House debates

Tuesday, 31 May 2011

Matters of Public Importance

Carbon Pricing

4:04 pm

Photo of Mark DreyfusMark Dreyfus (Isaacs, Australian Labor Party, Cabinet Secretary) Share this | Hansard source

Thank you, Mr Deputy Speaker. The independent committee would make recommendations to government and parliament concerning the implementation of targets under emissions trading. It would be up to the government and the parliament to respond to these recommendations.

Despite Professor Garnaut making this crystal clear in black and white in his report, the coalition has wilfully misrepresented what he has proposed. We have heard it again just now from the member for Flinders. The member for Flinders seems to be suggesting that the entire carbon tax, including the carbon price, and carbon pollution reduction targets would be outsourced to unelected officials—indeed, he has just used that phrase, referring to unelected officials setting tax rates. That is a wilful misreading of this parliament and it is not what Professor Garnaut said today in his speech, it is not what he said in his report and it is not what he said in the summary of his report. I read to the House what Professor Garnaut says:

… some of the governance functions related to the scheme, are by their nature, the prerogative of Government. These include decisions about establishing the scheme, setting the medium and long-term emissions reduction targets, deciding which sectors should be covered by the scheme; the broad principles for providing transitional assistance to emissions intensive, trade exposed industries, and the principles governing the point at which the scheme should switch from a fixed to a floating price.

It is very clear, Professor Garnaut goes on to say, that the ultimate decision on recommendations put forward by the independent committee that he is proposing lies with the parliament. That is what he says:

Should the Government wish to take an approach that differs from the Independent Committee's recommendations, it would be required by legislation to present to Parliament the reasons for its alternative decision.

This approach is similar to the arrangements for setting carbon budgets or national emissions reduction targets in the United Kingdom. That is right: this is the approach that is followed by the Conservative led government in the United Kingdom, and that is why those opposite are so keen to misrepresent the proposal from Professor Garnaut. By the way, this is the same United Kingdom government, now led by the Conservative Party, which is continuing with the emissions trading scheme that has been established in the United Kingdom since 2002. It is the same Conservative led government which just two weeks ago adopted the most ambitious emissions reduction targets of any developed country. To make it clear what those are, it is a pledge, under the annual carbon budget adopted by the United Kingdom government, to cut emissions from 1990 levels by 50 per cent by 2027. It ought to be an embarrassment to those opposite that a Conservative led United Kingdom government, in a bipartisan fashion, has simply continued with the emissions reduction policies of the former Labour government. It has continued with the scheme. It has indeed adopted more ambitious targets. The suggestion which was made to us yesterday in this House that the United Kingdom government has said that there is going to be a review in 2014 is simply appropriate, cautious government.
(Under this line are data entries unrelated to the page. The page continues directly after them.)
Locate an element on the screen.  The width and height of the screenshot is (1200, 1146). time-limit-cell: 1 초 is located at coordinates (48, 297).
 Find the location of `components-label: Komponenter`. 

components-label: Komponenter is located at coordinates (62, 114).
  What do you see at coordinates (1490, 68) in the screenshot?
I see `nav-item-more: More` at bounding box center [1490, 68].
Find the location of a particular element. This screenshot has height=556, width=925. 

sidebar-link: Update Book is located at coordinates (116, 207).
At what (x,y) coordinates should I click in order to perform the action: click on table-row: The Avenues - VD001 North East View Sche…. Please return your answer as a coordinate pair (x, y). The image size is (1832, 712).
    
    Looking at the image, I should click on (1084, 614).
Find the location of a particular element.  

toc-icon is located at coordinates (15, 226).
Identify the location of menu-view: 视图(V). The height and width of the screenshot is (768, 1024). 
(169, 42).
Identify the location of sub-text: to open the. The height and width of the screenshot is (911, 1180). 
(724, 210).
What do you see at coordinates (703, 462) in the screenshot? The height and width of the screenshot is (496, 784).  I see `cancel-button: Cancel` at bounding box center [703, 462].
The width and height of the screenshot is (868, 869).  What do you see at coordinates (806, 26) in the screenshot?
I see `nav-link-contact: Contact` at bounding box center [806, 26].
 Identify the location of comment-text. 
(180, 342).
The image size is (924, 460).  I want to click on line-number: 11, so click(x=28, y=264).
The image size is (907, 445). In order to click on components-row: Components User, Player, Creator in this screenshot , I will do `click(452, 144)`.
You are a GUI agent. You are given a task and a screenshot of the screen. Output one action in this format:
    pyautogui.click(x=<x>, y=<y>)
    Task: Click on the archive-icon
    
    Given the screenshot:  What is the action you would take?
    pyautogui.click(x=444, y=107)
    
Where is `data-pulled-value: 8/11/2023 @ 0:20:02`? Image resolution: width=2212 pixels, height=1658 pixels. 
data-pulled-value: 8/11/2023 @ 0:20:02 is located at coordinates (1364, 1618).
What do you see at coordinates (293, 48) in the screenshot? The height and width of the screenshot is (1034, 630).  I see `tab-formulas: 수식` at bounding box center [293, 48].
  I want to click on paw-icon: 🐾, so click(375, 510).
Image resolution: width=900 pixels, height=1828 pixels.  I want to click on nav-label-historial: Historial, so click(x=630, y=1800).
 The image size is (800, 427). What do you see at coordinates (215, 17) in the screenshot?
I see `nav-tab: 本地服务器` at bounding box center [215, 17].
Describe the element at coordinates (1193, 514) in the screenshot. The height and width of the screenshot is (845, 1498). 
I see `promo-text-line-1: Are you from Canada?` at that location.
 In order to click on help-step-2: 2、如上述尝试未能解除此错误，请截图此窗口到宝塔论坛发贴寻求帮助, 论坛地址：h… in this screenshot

It is the appropriate, cautious government that would be brought by our government to bear on any emissions trading arrangements that we introduce, because the national interest must come first. That is why we are introducing an emissions trading scheme after a fixed price period, that is why we are moving to a carbon price, because it is in the national interest that we do so. The review update from Professor Garnaut could not have been clearer. This is the report that Professor Garnaut released today. Making it clear, he said that climate change is real, it is caused by human activity and it poses a serious risk to the prosperity and quality of life for all Australians. He said:

Since 2008, advances in climate change science have … broadly confirmed that the earth is warming, that human activity is the cause of it and that the changes in the physical world are likely, if anything, to be more harmful than the earlier science had suggested.

It is a view that is based on the advice of expert climate scientists. It is consistent with the advice that the government has received from sources like the CSIRO, the Bureau of Meteorology, the Climate Commission and the Australian Academy of Science. Of course, just last week the Climate Commission released its report, entitled the The critical decade. Any serious government—indeed any serious political party—has a clear responsibility to act in the national interest and, consequently, cannot ignore advice of that kind. Only an opposition which is more concerned with its own political self-interest than the national interest would choose to ignore such advice.

I will say again, as was said several times in answers in question time, that Professor Garnaut could not have made it clearer that the appropriate response to the challenge of climate change is a market based mechanism. It is the introduction of a carbon price and it is not the so-called direct action policy that those opposite seem to favour. This is what Professor Garnaut said in his speech today about direct action: 'Direct action, or reducing carbon emissions, is likely to be immensely more expensive than a market approach.' That is consistent with the views of all mainstream economists.